[Stored data]
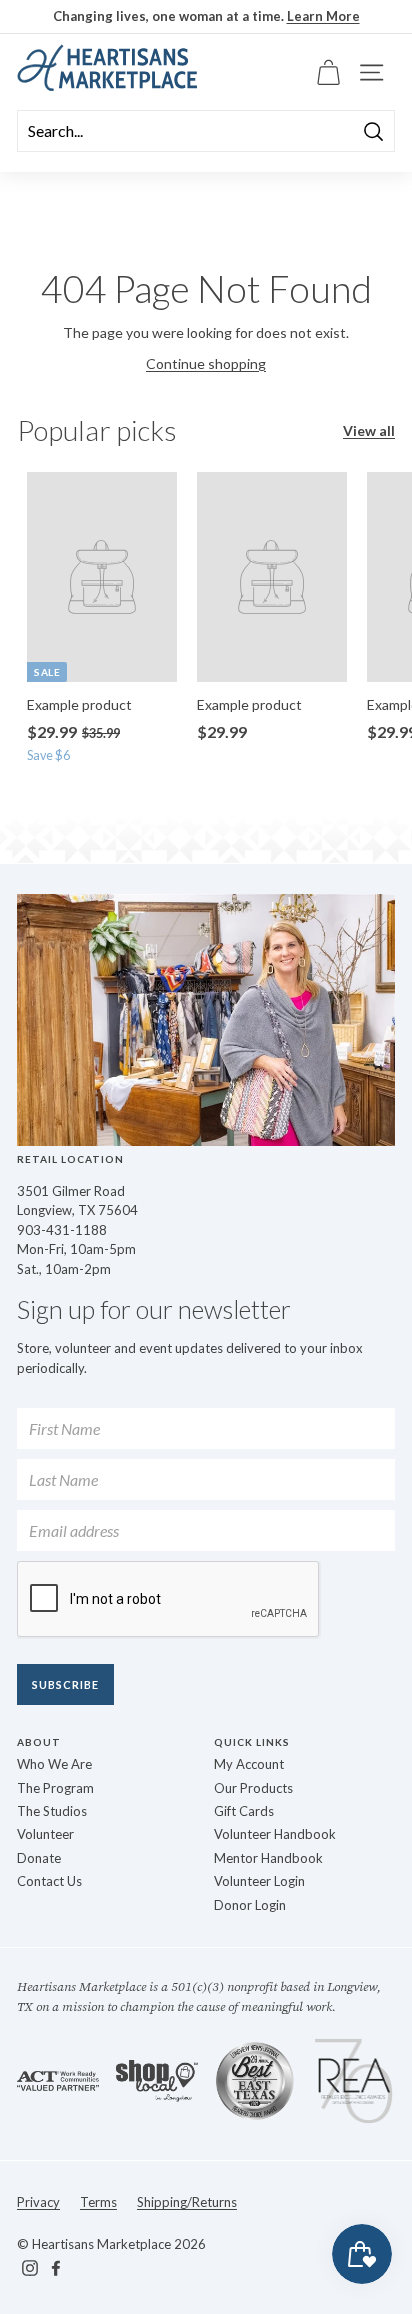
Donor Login (250, 1905)
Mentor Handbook (268, 1858)
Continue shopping (206, 363)
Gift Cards (244, 1811)
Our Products (253, 1788)
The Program (55, 1788)
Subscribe (65, 1684)
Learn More (323, 16)
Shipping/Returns (187, 2202)
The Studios (52, 1811)
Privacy (38, 2202)
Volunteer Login (259, 1881)
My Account (249, 1764)
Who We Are (54, 1764)
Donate (39, 1858)
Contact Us (49, 1881)
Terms (98, 2202)
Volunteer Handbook (275, 1834)
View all (369, 430)
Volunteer (45, 1834)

Exercise directions:
The records are to be duplicated in full and exactly, with images left out.

Reply to the task:
Donor Login (250, 1905)
Mentor Handbook (268, 1858)
Continue shopping (206, 363)
Gift Cards (244, 1811)
Our Products (253, 1788)
The Program (55, 1788)
Subscribe (65, 1684)
Learn More (323, 16)
Shipping/Returns (187, 2202)
The Studios (52, 1811)
Privacy (38, 2202)
Volunteer Login (259, 1881)
My Account (249, 1764)
Who We Are (54, 1764)
Donate (39, 1858)
Contact Us (49, 1881)
Terms (98, 2202)
Volunteer Handbook (275, 1834)
View all (369, 430)
Volunteer (45, 1834)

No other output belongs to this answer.